The first supercomputers from HPE using Grace are slated for 2023.
Due to its language processing capabilities, Huang said he expected the major cloud providers to all be customers, because they have language models that must be kept up to date.
“Language is drifting very quickly and therefore the concept of model decay is a very significant thing,” he said.
“For example … if you asked about ‘pandemic’ two years ago, it would come up with very different results, and very different answers than today.
“You can’t afford to train your models, your language models, very infrequently, you need to make sure you train them very frequently.”
An additional bonus to Nvidia will be that customer support spans every language, and each language demands a different model.
“They’ll be used by insurance companies, they’ll be used by financial companies, they’ll be used by any company with a lot of customer service, and it will have to be replicated for every language, the language of every domain, whether it’s financial services in English, its financial services in Japanese — very different,” Huang said.
“Healthcare in English, healthcare in Russian — very different — and so all of these different domains, every single combination.”
Grace is being manufactured at TSMC using a “very advanced process”.
Nvidia is not a cybersecurity company
Among the slew of announcements on Monday was the Morpheus framework, which is designed to allow real-time packet inspection over all traffic flowing in a data centre when combined with Nvidia’s Bluefield data processors and an EGX analysis node.

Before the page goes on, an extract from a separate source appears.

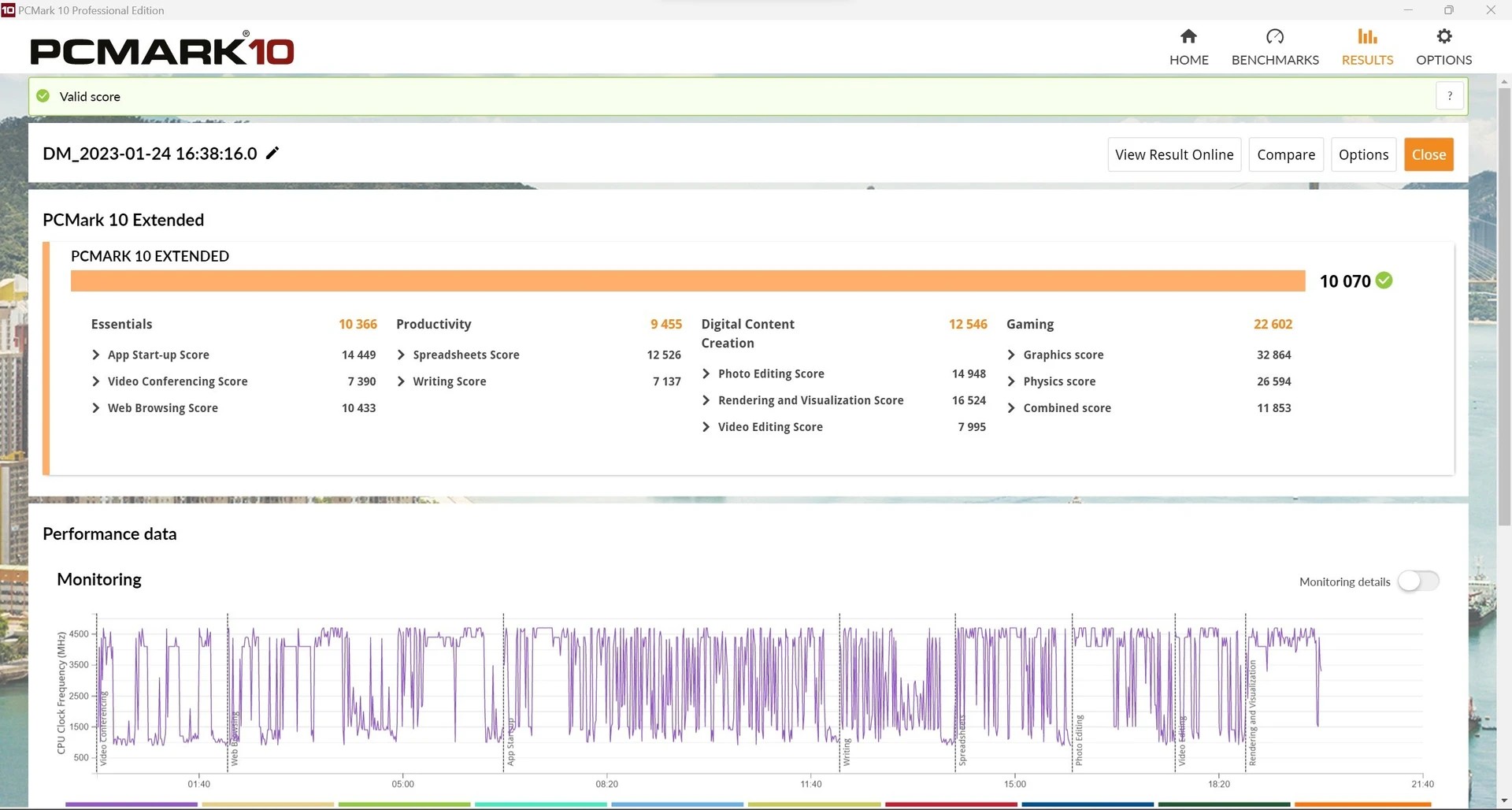
Task: Open the Benchmarks gauge icon
Action: click(1274, 37)
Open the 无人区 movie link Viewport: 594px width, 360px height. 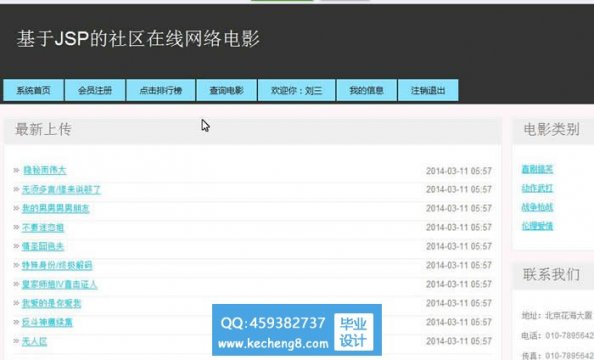34,341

“The applications are disaggregated meaning a single application doesn’t run on one computer, it runs on many computers. And the way they communicate is … unsecured,” Huang said.
“The combination between the fact that you’re cloud native, you’re hybrid cloud, and the fact that your data centre is disaggregated, exposed the inside of the data centre tremendously, and you have to assume that the intruder is already inside.
According to the Nvidia founder, inspecting every packet in a data centre would not be possible without the company’s hardware and AI chips, but that does not mean the company is getting into the cyber game itself.
“We create this end-to-end system, we create the platform, and then cybersecurity companies … they’re so excited about this because finally they have the system necessary to deploy their cybersecurity algorithms — and that’s what they do,” he said.
“We’ll create a platform, think of it as a computer system, and they provide the applications and services, and so we’re not a cybersecurity company, but we’re going to be a computing company that enables a computing platform that enables cybersecurity.”
Those working with Nvidia on Morpheus include Cloudflare, F5, Fortinet, Canonical, Red Hat, and VMware.